Begin by logging into your Mailchimp account. Navigate to the "Audience" tab and select the audience you wish to export. Click on "Manage Audience" and choose "Export Audience." Mailchimp will generate a CSV file containing your subscriber data. Download this file to your local machine.

Step 2: Prepare CSV for Import

Open the exported CSV file in a spreadsheet editor like Microsoft Excel or Google Sheets. Review the data to ensure it is complete and clean. Remove any unnecessary columns and ensure that the data types (e.g., date formats, text fields) align with the schema of your PostgreSQL database.

Step 3: Set Up PostgreSQL Database

If you haven't already, set up a PostgreSQL database. Install PostgreSQL on your server or local machine if necessary. Create a new database or use an existing one. Ensure you have the necessary permissions and access credentials to create tables and import data.

Step 4: Define PostgreSQL Table Schema

Determine the structure of the table where you will import the Mailchimp data. This involves defining the columns and their data types to match the data in your CSV file. Use the `CREATE TABLE` SQL statement to set up the table in your database. For example:
```sql
CREATE TABLE mailchimp_data (
id SERIAL PRIMARY KEY,
email VARCHAR(255),
first_name VARCHAR(100),
last_name VARCHAR(100),
signup_date DATE
);
```

Step 5: Convert CSV to PostgreSQL-Compatible Format

Save the cleaned CSV file in a format that's compatible with PostgreSQL. Ensure the file is saved with UTF-8 encoding and that any delimiters (commas, semicolons) are consistent and compatible with the database import process.

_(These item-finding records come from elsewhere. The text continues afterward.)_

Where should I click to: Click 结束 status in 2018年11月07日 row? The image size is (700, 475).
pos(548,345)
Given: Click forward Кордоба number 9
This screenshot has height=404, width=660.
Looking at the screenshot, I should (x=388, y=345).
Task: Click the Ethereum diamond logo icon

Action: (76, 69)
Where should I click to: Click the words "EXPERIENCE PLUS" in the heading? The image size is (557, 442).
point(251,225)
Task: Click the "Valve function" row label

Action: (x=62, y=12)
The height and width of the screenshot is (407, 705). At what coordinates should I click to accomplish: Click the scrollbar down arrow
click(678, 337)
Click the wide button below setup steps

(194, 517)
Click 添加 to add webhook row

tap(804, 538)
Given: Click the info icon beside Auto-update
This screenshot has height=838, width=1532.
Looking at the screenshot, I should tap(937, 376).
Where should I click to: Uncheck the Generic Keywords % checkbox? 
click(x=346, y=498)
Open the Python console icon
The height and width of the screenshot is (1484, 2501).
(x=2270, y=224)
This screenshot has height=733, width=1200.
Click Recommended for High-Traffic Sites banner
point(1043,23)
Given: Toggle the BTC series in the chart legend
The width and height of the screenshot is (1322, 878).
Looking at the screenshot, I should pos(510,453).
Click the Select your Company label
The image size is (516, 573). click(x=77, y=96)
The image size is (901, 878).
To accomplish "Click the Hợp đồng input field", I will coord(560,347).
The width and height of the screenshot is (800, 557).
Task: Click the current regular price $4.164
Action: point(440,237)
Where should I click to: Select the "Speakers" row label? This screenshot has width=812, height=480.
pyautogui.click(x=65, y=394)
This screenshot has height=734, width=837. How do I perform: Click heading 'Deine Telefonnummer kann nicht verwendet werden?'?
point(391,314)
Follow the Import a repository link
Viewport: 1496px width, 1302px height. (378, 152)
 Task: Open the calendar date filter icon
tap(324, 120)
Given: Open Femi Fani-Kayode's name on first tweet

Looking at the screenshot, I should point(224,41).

Step 6: Import Data into PostgreSQL

Use the `COPY` command in PostgreSQL to import the CSV data into your database table. Connect to your PostgreSQL database using a client like `psql`, and execute the following command:
```sql
COPY mailchimp_data(email, first_name, last_name, signup_date)
FROM '/path/to/your/file.csv'
DELIMITER ','
CSV HEADER;
```
Replace `/path/to/your/file.csv` with the actual file path of your CSV.

Step 7: Verify Data Integrity

Once the import is complete, verify the data integrity by running SQL queries to check the imported data. Ensure that all records have been imported correctly and that there are no discrepancies. You can use a simple `SELECT` statement to review the imported data:
```sql
SELECT * FROM mailchimp_data LIMIT 10;
```
This step ensures your data is accurate and ready for use within your PostgreSQL database.